[Stored items from a collection]

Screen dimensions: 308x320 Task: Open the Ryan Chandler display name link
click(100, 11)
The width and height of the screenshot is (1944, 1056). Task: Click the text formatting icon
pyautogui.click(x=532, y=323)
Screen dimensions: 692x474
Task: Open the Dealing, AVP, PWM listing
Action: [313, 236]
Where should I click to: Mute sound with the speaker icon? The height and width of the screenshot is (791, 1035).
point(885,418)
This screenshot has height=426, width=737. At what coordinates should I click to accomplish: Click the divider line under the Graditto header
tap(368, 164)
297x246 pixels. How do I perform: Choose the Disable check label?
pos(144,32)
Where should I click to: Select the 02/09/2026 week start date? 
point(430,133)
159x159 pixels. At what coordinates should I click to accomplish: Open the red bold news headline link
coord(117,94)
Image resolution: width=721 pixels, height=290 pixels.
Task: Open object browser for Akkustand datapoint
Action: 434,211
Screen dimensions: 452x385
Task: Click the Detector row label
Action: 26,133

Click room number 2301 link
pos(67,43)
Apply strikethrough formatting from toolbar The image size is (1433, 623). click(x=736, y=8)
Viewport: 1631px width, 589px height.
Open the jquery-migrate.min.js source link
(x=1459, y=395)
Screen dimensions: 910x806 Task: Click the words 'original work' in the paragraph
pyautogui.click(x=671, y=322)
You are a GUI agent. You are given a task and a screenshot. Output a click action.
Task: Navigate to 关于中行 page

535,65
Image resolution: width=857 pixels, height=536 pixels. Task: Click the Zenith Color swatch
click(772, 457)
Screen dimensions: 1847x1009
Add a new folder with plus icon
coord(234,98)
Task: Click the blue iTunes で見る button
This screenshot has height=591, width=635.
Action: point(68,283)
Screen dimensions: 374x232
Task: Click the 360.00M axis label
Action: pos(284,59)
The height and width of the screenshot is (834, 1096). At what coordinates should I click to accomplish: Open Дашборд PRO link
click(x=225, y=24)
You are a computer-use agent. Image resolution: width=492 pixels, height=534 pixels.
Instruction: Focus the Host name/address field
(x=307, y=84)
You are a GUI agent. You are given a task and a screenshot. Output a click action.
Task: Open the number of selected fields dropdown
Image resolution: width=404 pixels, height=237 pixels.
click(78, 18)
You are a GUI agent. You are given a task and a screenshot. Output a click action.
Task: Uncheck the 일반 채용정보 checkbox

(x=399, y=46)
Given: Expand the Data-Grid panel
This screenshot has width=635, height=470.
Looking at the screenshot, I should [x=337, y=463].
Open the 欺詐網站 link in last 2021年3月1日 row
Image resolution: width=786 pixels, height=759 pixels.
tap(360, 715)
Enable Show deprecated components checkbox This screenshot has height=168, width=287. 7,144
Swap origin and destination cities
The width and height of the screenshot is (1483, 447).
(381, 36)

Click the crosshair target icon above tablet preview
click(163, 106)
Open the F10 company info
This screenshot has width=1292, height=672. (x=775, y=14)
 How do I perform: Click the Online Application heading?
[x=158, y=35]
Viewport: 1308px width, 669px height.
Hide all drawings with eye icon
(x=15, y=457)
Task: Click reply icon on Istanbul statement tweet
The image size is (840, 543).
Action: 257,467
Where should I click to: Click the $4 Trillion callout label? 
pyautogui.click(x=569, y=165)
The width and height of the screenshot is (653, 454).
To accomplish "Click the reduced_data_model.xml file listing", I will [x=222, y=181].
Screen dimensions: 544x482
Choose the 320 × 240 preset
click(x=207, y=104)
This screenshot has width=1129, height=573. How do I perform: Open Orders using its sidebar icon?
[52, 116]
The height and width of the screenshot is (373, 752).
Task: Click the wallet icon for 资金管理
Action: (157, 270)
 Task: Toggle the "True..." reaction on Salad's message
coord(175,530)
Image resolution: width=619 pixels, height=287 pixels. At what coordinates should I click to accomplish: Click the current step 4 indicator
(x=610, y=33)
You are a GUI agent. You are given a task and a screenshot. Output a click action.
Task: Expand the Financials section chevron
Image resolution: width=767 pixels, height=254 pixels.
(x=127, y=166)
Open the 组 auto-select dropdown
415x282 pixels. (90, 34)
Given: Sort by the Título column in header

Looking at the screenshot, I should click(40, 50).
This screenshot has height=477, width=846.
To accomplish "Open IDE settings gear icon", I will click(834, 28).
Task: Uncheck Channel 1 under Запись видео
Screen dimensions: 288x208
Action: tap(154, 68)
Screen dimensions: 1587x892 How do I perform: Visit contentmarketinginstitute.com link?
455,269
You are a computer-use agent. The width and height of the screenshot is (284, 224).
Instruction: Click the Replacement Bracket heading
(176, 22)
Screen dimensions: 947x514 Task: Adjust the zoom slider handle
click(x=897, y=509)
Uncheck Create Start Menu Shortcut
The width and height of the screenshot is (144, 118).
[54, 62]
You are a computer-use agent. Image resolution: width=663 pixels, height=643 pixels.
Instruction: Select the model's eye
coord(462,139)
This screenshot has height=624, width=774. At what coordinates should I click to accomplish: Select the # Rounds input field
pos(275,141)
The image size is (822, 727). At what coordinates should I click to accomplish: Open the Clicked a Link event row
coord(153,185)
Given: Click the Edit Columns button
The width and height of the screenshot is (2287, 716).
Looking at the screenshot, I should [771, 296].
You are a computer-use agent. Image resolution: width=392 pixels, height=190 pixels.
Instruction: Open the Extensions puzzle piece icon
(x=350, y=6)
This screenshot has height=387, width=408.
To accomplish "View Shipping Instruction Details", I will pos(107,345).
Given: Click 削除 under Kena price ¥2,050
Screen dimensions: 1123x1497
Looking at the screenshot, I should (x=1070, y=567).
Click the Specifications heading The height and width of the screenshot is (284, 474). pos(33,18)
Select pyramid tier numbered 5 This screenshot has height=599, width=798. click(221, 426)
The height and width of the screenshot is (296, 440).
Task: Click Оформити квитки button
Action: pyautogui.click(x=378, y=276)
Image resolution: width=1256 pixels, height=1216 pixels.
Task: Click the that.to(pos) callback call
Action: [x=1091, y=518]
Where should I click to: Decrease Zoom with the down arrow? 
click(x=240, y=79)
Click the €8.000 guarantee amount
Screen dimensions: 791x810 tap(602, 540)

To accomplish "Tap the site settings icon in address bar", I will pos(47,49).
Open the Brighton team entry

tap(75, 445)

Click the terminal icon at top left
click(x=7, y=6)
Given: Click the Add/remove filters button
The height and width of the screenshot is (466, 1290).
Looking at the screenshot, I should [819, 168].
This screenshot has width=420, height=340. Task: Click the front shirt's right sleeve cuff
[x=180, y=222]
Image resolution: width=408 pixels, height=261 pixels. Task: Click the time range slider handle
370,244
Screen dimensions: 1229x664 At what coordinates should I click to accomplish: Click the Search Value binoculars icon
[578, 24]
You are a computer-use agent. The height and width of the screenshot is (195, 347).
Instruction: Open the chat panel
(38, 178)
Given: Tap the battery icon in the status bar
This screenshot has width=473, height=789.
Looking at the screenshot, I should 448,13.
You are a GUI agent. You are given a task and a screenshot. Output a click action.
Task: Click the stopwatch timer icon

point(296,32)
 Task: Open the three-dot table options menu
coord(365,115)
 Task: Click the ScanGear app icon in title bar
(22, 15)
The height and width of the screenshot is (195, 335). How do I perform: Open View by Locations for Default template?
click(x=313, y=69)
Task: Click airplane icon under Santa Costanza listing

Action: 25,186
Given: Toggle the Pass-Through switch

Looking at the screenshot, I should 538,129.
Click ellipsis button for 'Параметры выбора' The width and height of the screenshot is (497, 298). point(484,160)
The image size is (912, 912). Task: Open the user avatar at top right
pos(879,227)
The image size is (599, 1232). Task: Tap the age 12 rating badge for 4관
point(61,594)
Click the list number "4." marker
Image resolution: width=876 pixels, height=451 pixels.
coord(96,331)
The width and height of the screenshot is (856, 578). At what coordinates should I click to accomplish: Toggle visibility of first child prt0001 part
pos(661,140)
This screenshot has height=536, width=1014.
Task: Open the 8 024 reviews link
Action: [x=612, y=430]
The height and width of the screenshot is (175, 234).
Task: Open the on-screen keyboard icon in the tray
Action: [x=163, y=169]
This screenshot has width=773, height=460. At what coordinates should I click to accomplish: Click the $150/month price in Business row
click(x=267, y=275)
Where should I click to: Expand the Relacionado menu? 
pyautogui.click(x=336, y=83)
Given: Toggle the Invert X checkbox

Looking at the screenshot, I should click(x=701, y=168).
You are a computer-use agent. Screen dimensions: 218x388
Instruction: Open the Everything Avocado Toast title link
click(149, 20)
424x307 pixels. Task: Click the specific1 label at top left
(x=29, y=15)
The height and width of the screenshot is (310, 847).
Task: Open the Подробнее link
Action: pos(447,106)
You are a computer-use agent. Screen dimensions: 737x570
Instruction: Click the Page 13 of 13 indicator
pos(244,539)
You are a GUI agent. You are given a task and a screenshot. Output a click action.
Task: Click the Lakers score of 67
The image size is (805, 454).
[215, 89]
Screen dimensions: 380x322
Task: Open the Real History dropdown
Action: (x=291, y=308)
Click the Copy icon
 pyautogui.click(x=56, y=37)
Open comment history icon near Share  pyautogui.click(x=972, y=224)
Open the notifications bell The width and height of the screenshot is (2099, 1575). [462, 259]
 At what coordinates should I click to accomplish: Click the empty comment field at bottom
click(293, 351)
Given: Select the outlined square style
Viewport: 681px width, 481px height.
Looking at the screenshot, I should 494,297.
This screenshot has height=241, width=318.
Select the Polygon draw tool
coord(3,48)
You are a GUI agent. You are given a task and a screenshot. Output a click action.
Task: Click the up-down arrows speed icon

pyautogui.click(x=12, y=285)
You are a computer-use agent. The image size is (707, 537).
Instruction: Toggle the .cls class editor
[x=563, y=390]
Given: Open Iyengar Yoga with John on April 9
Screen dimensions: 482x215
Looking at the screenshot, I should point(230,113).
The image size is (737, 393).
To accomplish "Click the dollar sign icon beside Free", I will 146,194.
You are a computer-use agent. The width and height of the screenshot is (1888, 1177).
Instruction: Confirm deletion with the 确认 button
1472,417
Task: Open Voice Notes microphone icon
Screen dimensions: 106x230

Stated task: Quote the rows word for word, starting at the first row and ending at the line that contains "point(430,133)".

Written response:
Screen dimensions: 308x320 Task: Open the Ryan Chandler display name link
click(100, 11)
The width and height of the screenshot is (1944, 1056). Task: Click the text formatting icon
pyautogui.click(x=532, y=323)
Screen dimensions: 692x474
Task: Open the Dealing, AVP, PWM listing
Action: [313, 236]
Where should I click to: Mute sound with the speaker icon? The height and width of the screenshot is (791, 1035).
point(885,418)
This screenshot has height=426, width=737. At what coordinates should I click to accomplish: Click the divider line under the Graditto header
tap(368, 164)
297x246 pixels. How do I perform: Choose the Disable check label?
pos(144,32)
Where should I click to: Select the 02/09/2026 week start date? 
point(430,133)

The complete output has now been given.